┌──
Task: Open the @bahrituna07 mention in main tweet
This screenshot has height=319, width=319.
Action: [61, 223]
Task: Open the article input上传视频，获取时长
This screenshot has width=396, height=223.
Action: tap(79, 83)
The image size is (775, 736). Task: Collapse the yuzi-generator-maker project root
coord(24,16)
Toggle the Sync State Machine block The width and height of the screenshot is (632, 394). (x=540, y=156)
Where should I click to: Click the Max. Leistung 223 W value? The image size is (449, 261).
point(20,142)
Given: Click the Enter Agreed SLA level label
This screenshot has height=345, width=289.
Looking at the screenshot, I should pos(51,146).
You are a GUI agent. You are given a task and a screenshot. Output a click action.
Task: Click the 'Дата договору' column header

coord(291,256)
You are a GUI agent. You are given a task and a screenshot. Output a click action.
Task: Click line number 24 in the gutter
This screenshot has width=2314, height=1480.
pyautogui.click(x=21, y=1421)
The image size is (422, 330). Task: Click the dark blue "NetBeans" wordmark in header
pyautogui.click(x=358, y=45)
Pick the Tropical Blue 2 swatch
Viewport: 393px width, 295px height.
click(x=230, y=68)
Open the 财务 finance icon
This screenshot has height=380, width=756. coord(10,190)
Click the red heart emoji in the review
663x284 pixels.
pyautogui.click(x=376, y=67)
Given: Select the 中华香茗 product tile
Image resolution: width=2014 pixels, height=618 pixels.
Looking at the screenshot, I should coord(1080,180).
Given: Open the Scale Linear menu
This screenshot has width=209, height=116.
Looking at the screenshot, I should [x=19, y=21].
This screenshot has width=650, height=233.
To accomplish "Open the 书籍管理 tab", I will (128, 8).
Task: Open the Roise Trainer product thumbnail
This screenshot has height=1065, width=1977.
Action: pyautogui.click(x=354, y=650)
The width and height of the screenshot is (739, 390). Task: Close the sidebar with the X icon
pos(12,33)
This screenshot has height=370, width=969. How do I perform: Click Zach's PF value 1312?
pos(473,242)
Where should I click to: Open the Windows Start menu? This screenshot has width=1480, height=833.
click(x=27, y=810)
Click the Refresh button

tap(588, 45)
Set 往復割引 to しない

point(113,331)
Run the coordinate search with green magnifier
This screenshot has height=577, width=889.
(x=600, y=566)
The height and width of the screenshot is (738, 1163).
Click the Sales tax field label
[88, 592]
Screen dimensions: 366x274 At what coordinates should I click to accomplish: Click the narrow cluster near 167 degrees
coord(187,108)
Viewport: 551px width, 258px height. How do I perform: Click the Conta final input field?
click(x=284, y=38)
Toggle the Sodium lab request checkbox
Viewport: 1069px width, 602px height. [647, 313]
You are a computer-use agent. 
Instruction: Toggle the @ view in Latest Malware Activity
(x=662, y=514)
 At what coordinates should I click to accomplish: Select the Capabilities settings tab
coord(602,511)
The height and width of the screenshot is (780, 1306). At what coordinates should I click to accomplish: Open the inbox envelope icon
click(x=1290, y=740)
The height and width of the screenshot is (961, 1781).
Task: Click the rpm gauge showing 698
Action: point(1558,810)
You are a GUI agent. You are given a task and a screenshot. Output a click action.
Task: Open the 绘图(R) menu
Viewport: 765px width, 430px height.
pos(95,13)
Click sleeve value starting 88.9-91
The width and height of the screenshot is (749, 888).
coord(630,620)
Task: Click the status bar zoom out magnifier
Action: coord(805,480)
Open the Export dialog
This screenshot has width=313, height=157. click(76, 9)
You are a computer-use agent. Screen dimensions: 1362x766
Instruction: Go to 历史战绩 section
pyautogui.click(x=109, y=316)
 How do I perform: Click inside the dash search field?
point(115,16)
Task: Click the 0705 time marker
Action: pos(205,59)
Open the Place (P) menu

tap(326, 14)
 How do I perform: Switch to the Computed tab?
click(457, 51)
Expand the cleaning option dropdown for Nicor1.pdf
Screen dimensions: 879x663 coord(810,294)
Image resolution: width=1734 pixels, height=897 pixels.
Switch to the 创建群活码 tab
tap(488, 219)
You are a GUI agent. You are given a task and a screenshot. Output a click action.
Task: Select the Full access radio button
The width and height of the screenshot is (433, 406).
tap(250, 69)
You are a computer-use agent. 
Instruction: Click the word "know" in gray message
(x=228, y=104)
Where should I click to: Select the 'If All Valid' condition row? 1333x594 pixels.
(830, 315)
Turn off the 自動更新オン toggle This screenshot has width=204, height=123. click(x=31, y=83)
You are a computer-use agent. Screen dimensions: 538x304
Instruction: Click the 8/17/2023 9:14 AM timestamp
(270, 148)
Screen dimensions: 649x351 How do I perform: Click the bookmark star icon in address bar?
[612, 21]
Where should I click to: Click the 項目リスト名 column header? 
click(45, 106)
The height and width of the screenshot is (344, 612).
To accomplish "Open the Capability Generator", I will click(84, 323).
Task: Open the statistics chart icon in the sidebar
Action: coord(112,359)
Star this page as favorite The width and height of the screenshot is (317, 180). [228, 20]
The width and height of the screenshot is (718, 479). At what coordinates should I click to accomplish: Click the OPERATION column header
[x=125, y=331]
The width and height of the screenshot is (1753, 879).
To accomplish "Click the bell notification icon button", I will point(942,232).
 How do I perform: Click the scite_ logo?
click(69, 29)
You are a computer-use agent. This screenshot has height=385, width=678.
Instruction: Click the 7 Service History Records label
└──
WHAT IS REQUIRED - Rewrite all of the records above, replacing "column header" with "table heading" wherever it occurs and leaving everything else unchanged.

ANSWER TO THE TASK -
Task: Open the @bahrituna07 mention in main tweet
This screenshot has height=319, width=319.
Action: [61, 223]
Task: Open the article input上传视频，获取时长
This screenshot has width=396, height=223.
Action: tap(79, 83)
The image size is (775, 736). Task: Collapse the yuzi-generator-maker project root
coord(24,16)
Toggle the Sync State Machine block The width and height of the screenshot is (632, 394). (x=540, y=156)
Where should I click to: Click the Max. Leistung 223 W value? The image size is (449, 261).
point(20,142)
Given: Click the Enter Agreed SLA level label
This screenshot has height=345, width=289.
Looking at the screenshot, I should pos(51,146).
You are a GUI agent. You are given a task and a screenshot. Output a click action.
Task: Click the 'Дата договору' table heading

coord(291,256)
You are a GUI agent. You are given a task and a screenshot. Output a click action.
Task: Click line number 24 in the gutter
This screenshot has width=2314, height=1480.
pyautogui.click(x=21, y=1421)
The image size is (422, 330). Task: Click the dark blue "NetBeans" wordmark in header
pyautogui.click(x=358, y=45)
Pick the Tropical Blue 2 swatch
Viewport: 393px width, 295px height.
click(x=230, y=68)
Open the 财务 finance icon
This screenshot has height=380, width=756. coord(10,190)
Click the red heart emoji in the review
663x284 pixels.
pyautogui.click(x=376, y=67)
Given: Select the 中华香茗 product tile
Image resolution: width=2014 pixels, height=618 pixels.
Looking at the screenshot, I should coord(1080,180).
Given: Open the Scale Linear menu
This screenshot has width=209, height=116.
Looking at the screenshot, I should [x=19, y=21].
This screenshot has width=650, height=233.
To accomplish "Open the 书籍管理 tab", I will (128, 8).
Task: Open the Roise Trainer product thumbnail
This screenshot has height=1065, width=1977.
Action: pyautogui.click(x=354, y=650)
The width and height of the screenshot is (739, 390). Task: Close the sidebar with the X icon
pos(12,33)
This screenshot has height=370, width=969. How do I perform: Click Zach's PF value 1312?
pos(473,242)
Where should I click to: Open the Windows Start menu? This screenshot has width=1480, height=833.
click(x=27, y=810)
Click the Refresh button

tap(588, 45)
Set 往復割引 to しない

point(113,331)
Run the coordinate search with green magnifier
This screenshot has height=577, width=889.
(x=600, y=566)
The height and width of the screenshot is (738, 1163).
Click the Sales tax field label
[88, 592]
Screen dimensions: 366x274 At what coordinates should I click to accomplish: Click the narrow cluster near 167 degrees
coord(187,108)
Viewport: 551px width, 258px height. How do I perform: Click the Conta final input field?
click(x=284, y=38)
Toggle the Sodium lab request checkbox
Viewport: 1069px width, 602px height. [647, 313]
You are a computer-use agent. 
Instruction: Toggle the @ view in Latest Malware Activity
(x=662, y=514)
 At what coordinates should I click to accomplish: Select the Capabilities settings tab
coord(602,511)
The height and width of the screenshot is (780, 1306). At what coordinates should I click to accomplish: Open the inbox envelope icon
click(x=1290, y=740)
The height and width of the screenshot is (961, 1781).
Task: Click the rpm gauge showing 698
Action: point(1558,810)
You are a GUI agent. You are given a task and a screenshot. Output a click action.
Task: Open the 绘图(R) menu
Viewport: 765px width, 430px height.
pos(95,13)
Click sleeve value starting 88.9-91
The width and height of the screenshot is (749, 888).
coord(630,620)
Task: Click the status bar zoom out magnifier
Action: coord(805,480)
Open the Export dialog
This screenshot has width=313, height=157. click(76, 9)
You are a computer-use agent. Screen dimensions: 1362x766
Instruction: Go to 历史战绩 section
pyautogui.click(x=109, y=316)
 How do I perform: Click inside the dash search field?
point(115,16)
Task: Click the 0705 time marker
Action: pos(205,59)
Open the Place (P) menu

tap(326, 14)
 How do I perform: Switch to the Computed tab?
click(457, 51)
Expand the cleaning option dropdown for Nicor1.pdf
Screen dimensions: 879x663 coord(810,294)
Image resolution: width=1734 pixels, height=897 pixels.
Switch to the 创建群活码 tab
tap(488, 219)
You are a GUI agent. You are given a task and a screenshot. Output a click action.
Task: Select the Full access radio button
The width and height of the screenshot is (433, 406).
tap(250, 69)
You are a computer-use agent. 
Instruction: Click the word "know" in gray message
(x=228, y=104)
Where should I click to: Select the 'If All Valid' condition row? 1333x594 pixels.
(830, 315)
Turn off the 自動更新オン toggle This screenshot has width=204, height=123. click(x=31, y=83)
You are a computer-use agent. Screen dimensions: 538x304
Instruction: Click the 8/17/2023 9:14 AM timestamp
(270, 148)
Screen dimensions: 649x351 How do I perform: Click the bookmark star icon in address bar?
[612, 21]
Where should I click to: Click the 項目リスト名 table heading? 
click(45, 106)
The height and width of the screenshot is (344, 612).
To accomplish "Open the Capability Generator", I will click(84, 323).
Task: Open the statistics chart icon in the sidebar
Action: coord(112,359)
Star this page as favorite The width and height of the screenshot is (317, 180). [228, 20]
The width and height of the screenshot is (718, 479). At what coordinates should I click to accomplish: Click the OPERATION table heading
[x=125, y=331]
The width and height of the screenshot is (1753, 879).
To accomplish "Click the bell notification icon button", I will point(942,232).
 How do I perform: Click the scite_ logo?
click(69, 29)
You are a computer-use agent. This screenshot has height=385, width=678.
Instruction: Click the 7 Service History Records label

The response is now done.